A unique new national publication out of Eugene? With editorial ties to New York, Lebanon, Germany, Canada, and New Zealand? Offering an array of original fiction, non-fiction, poetry, and illustration rooted in sci-fi visions sourced from across the globe? Enter Solarpunk Magazine. It’s a bi-monthly digital publication produced locally by Android Press. The ambitious launch issue splashed onto the web in January.

Haven’t heard the term “solarpunk” before? Well, you’re certainly not in a solitary corner of the galaxy. According to Solarpunk’s co-executive editor, Justine Norton-Kertson, the notion of solarpunk only breached the overarching language glossary a few years ago, through the Tumblr social media platform. More recently, the term has found greater reach via more conventional media attention from the BBC, The Guardian, and Time.

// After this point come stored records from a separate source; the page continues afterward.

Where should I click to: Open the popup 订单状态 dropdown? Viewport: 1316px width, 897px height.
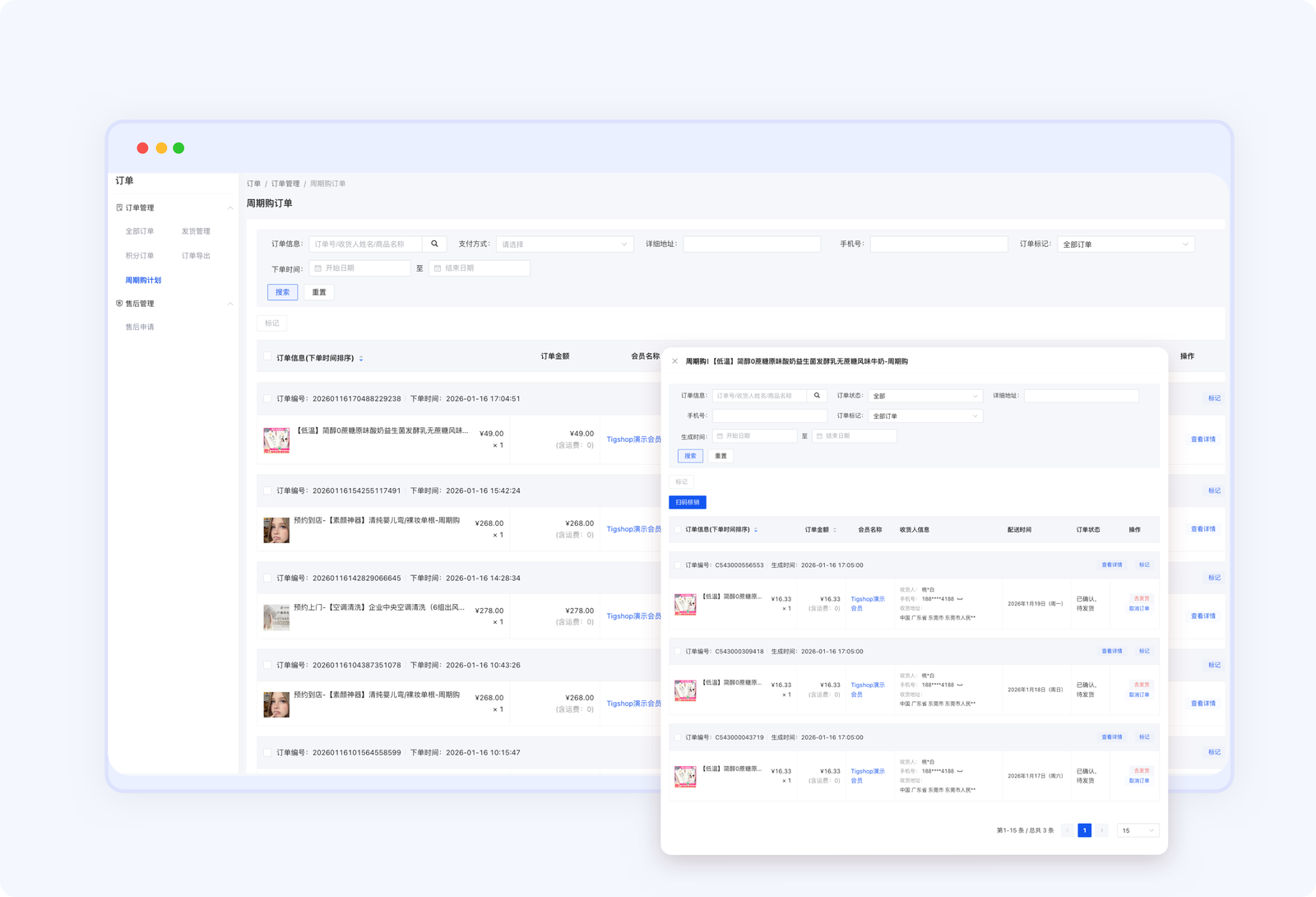point(925,396)
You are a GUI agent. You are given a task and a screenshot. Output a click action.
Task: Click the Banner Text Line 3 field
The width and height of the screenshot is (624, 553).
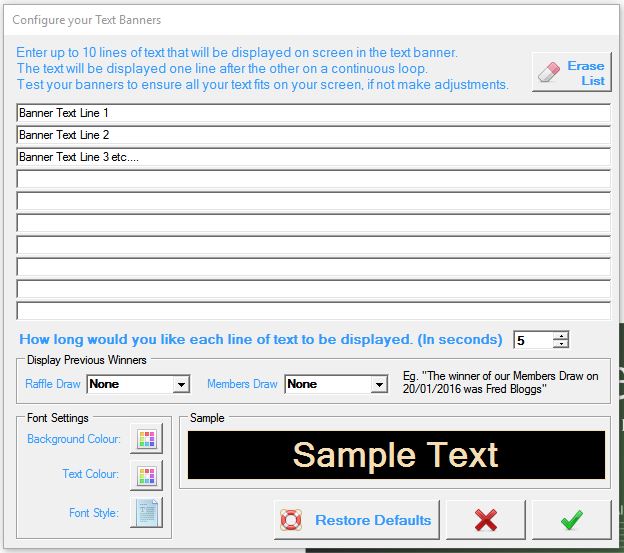point(313,157)
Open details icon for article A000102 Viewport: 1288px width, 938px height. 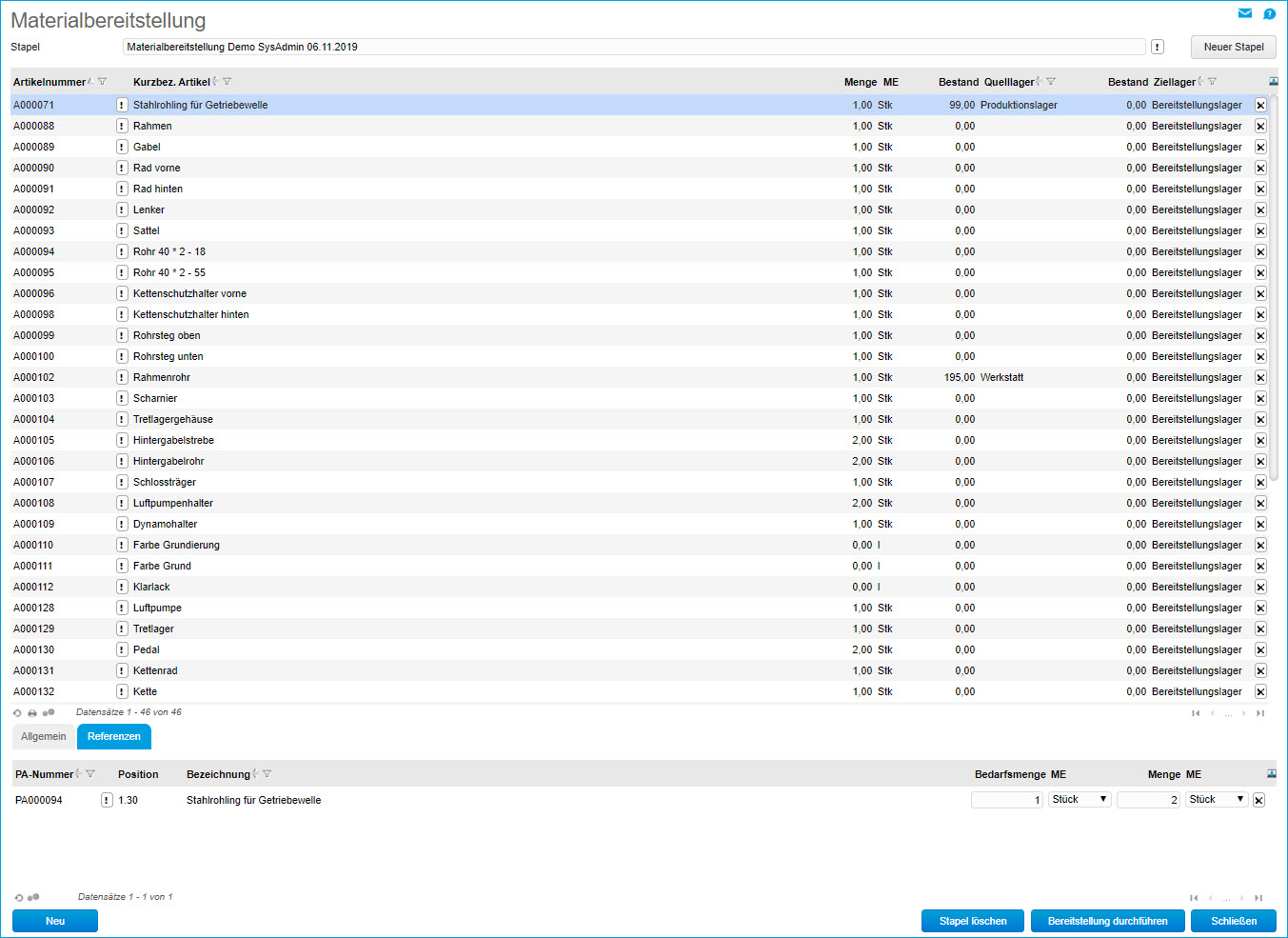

So what does solarpunk represent?

“There is no solarpunk manifesto,” assert Norton-Kertson and co-editor Brianna Castagnozzi in an open letter to readers of the magazine’s first issue. “Solarpunk lives in and changes within its communities, poetry, science, and time. Its major tenets preside on the erasure of bigotry and inequality and the creation of harmony between nature, technology, and humanity. Beyond that, solarpunk is as diverse as the cultures of our planet.”

Solarpunk Magazine offers utopian fiction, eco-fiction, science fiction, fantasy, and non-fiction perspectives. It offers views of urban culture change, technological development, and social evolution. It channels views on climate change and environmentalism. And it gives voice to BIPOC, queer, disabled, ethnic, and other marginalized cultural sentiments — doing so with humor, speculation, and artistry.

But why Eugene? There are several factors. “Eugene,” Norton-Kertson says, “has a long history of environmentalism. But ecology is not all there is to it. There are tech elements to it. That fits for this community. And the hippie feel fits, too, as well as our local spirit of rebellion. One of the big hallmarks of solarpunk is characters, protagonists from marginalized communities looking at how to build a better world from their marginalized perspective. Eugene shares much of solarpunk’s positive optimistic outlook. That’s so important!”